- Minle Town Location in Yunnan.
- Coordinates: 23°41′32″N 100°29′24″E﻿ / ﻿23.69222°N 100.49000°E
- Country: People's Republic of China
- Province: Yunnan
- Prefecture-level city: Pu'er City
- Autonomous county: Jinggu Dai and Yi Autonomous County

Area
- • Total: 724.6 km^{2} (279.8 sq mi)

Population (2020)
- • Total: 26,423
- • Density: 36.47/km^{2} (94.45/sq mi)
- Time zone: UTC+08:00 (China Standard)
- Postal code: 666409
- Area code: 0879

= Minle, Jinggu County =

Minle (民乐镇 (民樂鎮, Mínlè Zhèn)) is a town in Jinggu Dai and Yi Autonomous County, Yunnan, China. As of the 2020 census it had a population of 26,423 and an area of 724.6 km2. The town is known for Baijiu, white tea and Bletilla striata.

==Administrative division==
As of 2016, the town is divided into nine villages:
- Baixiang (白象村)
- Minle (民乐村)
- Mangzhuan (芒专村)
- Wengkong (翁孔村)
- Dacun (大村村)
- Dahebian (大河边村)
- Gahu (嘎胡村)
- Taozishu (桃子树村)
- Xingmin (兴民村)

==Geography==
The town is situated at northwestern Jinggu Dai and Yi Autonomous County. The town shares a border with Yongping Town and Lincang to the southwest, Jinggu Town and Weiyuan Town to the southeast, and Zhenyuan Yi, Hani and Lahu Autonomous County to the north, and Town to the south.

The highest point is Niujian Mountain (牛尖山), elevation 2200 m. The lowest point is Xiyaozi (细腰子), which, at 880 m above sea level.

The Minle River (民乐河) flows through the town.

==Economy==
The town's economy is based on nearby mineral resources and agricultural resources. The region mainly produce corn, rice, and potato. The region abounds with copper.
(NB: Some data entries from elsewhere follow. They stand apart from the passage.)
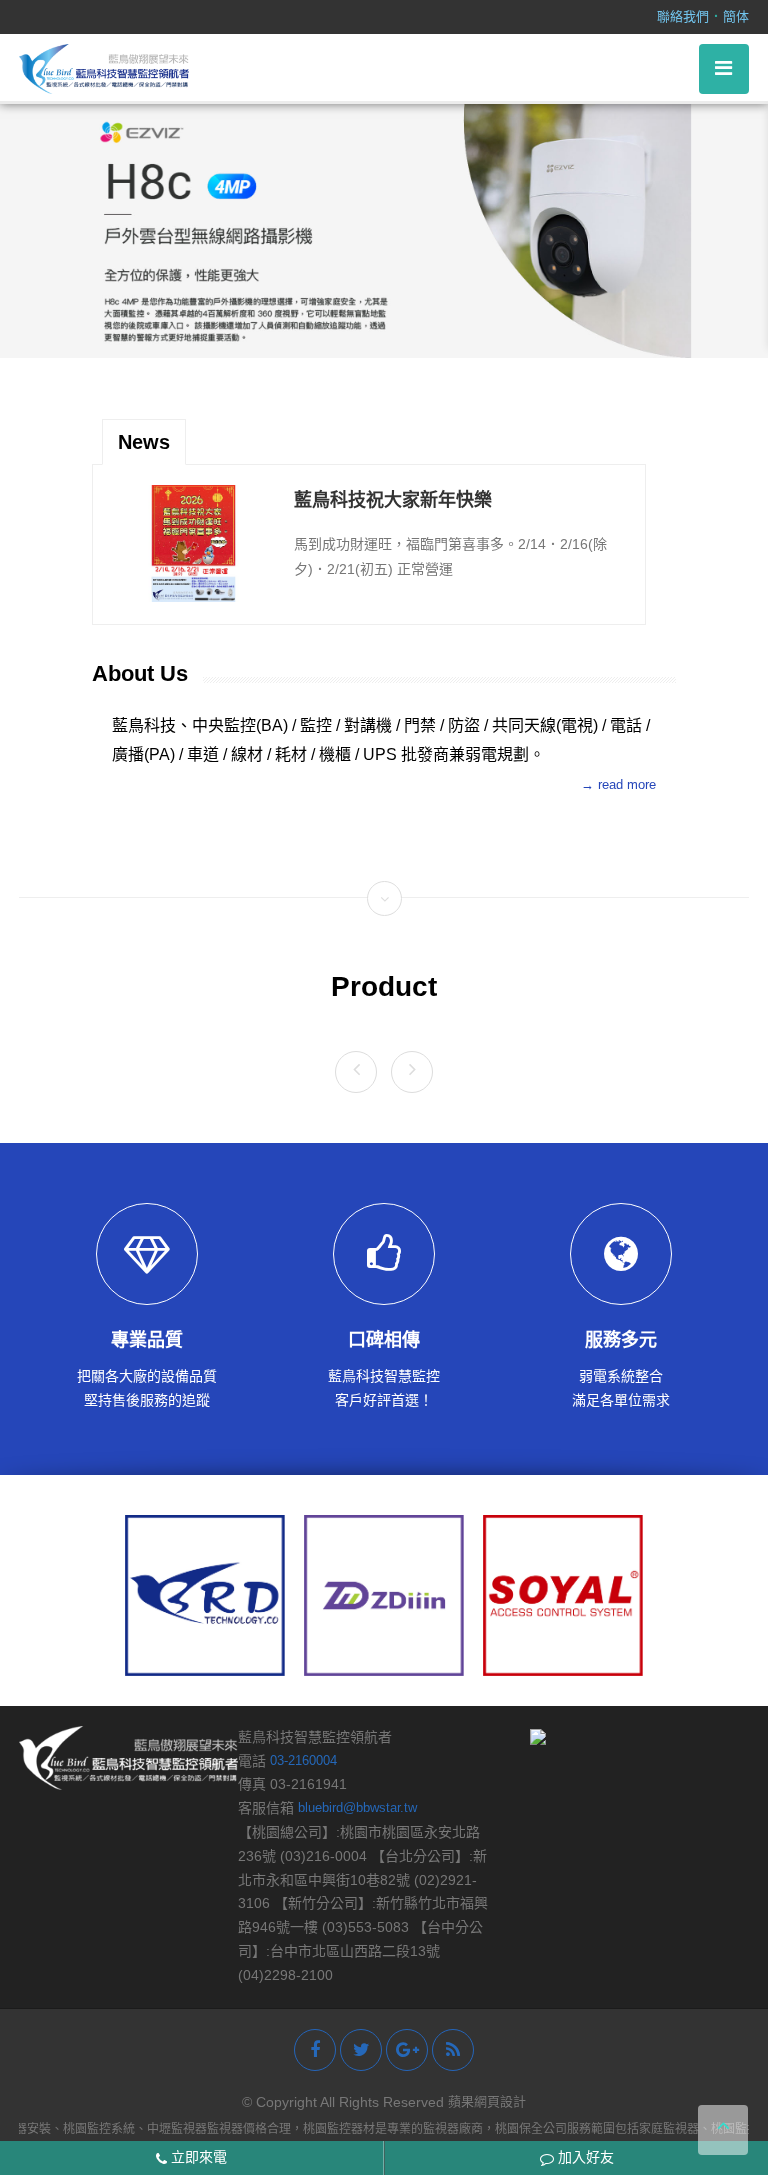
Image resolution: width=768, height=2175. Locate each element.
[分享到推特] (361, 2050)
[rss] (453, 2050)
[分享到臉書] (315, 2050)
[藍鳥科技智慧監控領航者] (104, 67)
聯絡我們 (683, 16)
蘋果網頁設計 (487, 2101)
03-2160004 (303, 1760)
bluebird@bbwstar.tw (357, 1807)
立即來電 (197, 2157)
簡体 (736, 16)
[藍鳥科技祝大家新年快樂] (193, 519)
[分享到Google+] (407, 2050)
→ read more (618, 784)
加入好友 (584, 2157)
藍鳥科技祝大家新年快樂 (393, 476)
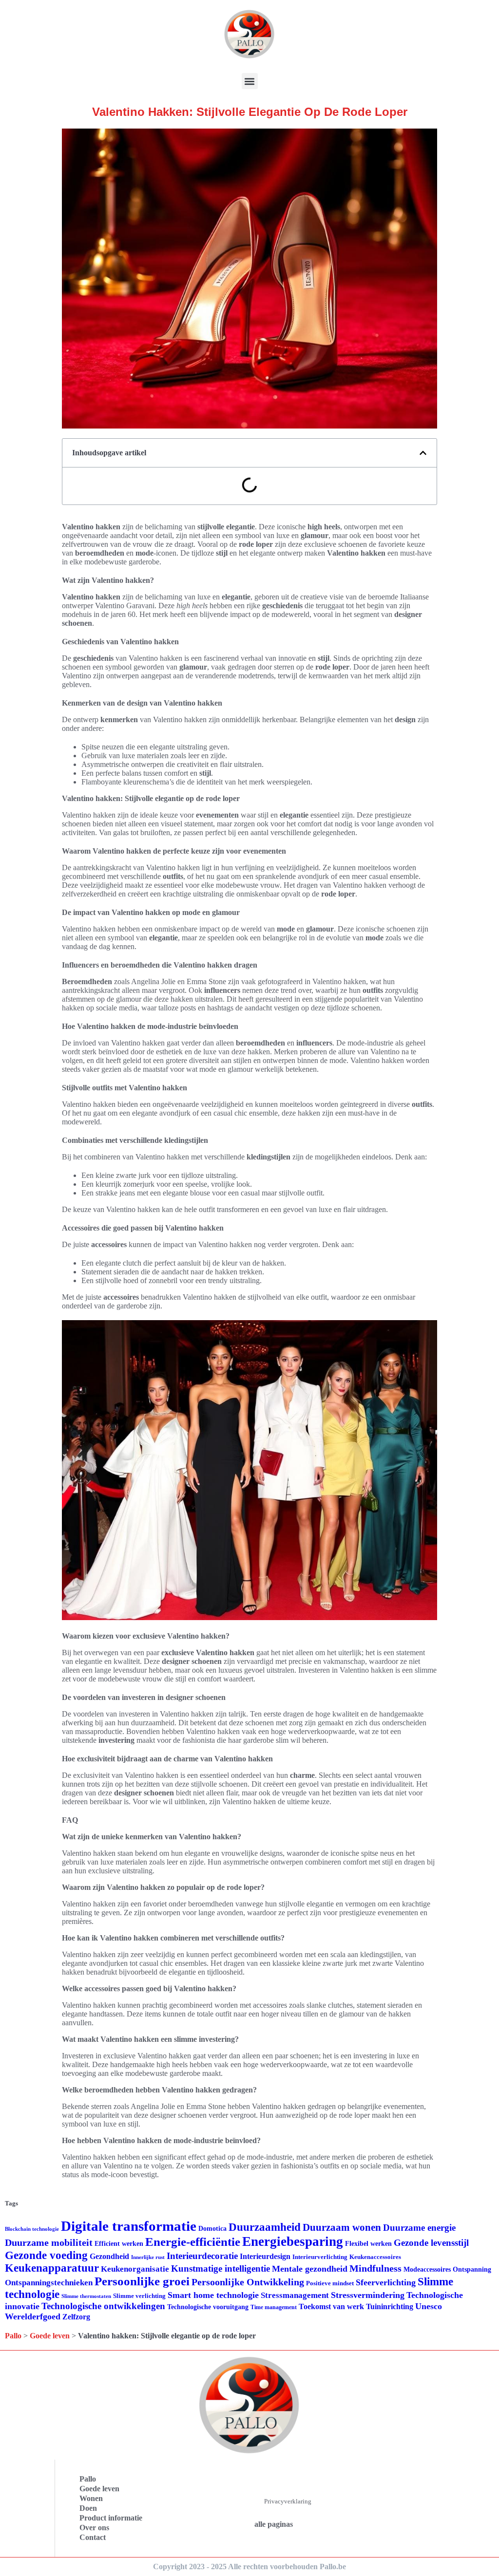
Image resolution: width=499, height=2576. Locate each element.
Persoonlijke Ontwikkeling (248, 2282)
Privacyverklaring (287, 2501)
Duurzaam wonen (342, 2227)
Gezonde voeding (46, 2255)
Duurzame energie (419, 2227)
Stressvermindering (367, 2295)
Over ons (94, 2527)
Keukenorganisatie (135, 2269)
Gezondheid (109, 2256)
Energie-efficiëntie (192, 2241)
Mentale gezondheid (309, 2269)
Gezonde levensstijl (431, 2243)
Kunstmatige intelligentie (220, 2268)
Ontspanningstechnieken (49, 2282)
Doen (88, 2508)
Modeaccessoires (427, 2269)
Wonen (91, 2498)
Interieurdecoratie (202, 2256)
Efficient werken (119, 2243)
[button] (250, 81)
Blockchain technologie (32, 2229)
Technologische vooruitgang (208, 2307)
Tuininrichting (389, 2306)
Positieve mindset (330, 2283)
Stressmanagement (295, 2295)
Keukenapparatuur (52, 2268)
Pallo (13, 2336)
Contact (92, 2537)
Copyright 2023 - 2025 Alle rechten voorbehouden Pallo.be (249, 2566)
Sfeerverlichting (386, 2282)
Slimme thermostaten (86, 2296)
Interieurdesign (265, 2256)
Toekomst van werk (331, 2306)
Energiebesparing (292, 2241)
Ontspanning (472, 2269)
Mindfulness (375, 2268)
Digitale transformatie (128, 2226)
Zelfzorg (76, 2316)
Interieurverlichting (319, 2256)
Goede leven (50, 2336)
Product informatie (110, 2518)
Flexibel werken (368, 2243)
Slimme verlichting (139, 2295)
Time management (273, 2307)
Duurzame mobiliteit (49, 2242)
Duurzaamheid (265, 2227)
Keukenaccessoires (375, 2256)
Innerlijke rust (148, 2257)
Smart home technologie (213, 2295)
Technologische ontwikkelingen (103, 2306)
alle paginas (273, 2524)
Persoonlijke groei (142, 2281)
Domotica (212, 2228)
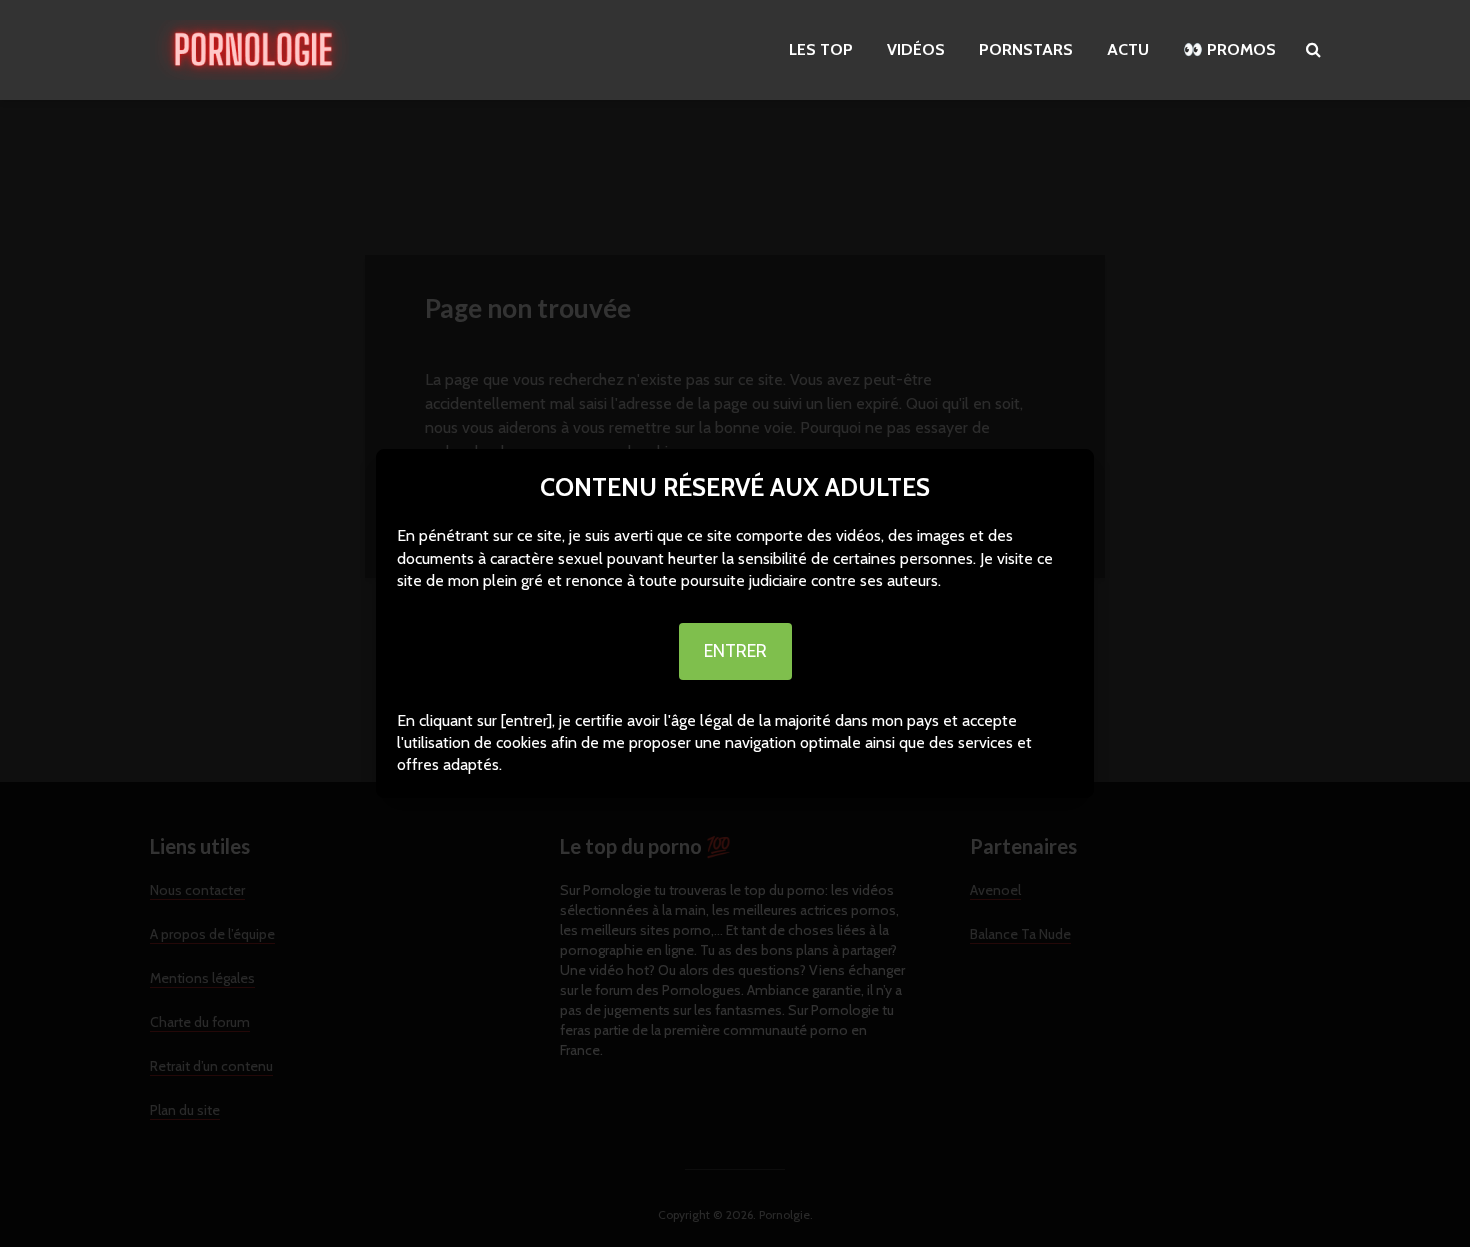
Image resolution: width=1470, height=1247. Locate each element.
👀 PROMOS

Economic crops are mainly sugarcane, Bletilla striata, tobacco, white tea, coffee, and natural rubber. Baijiu production is also valuable to the local economy.

==Demographics==

As of 2020, the National Bureau of Statistics of China estimates the town's population now to be 26,423.

==Transportation==
The County Road J32 winds through the town.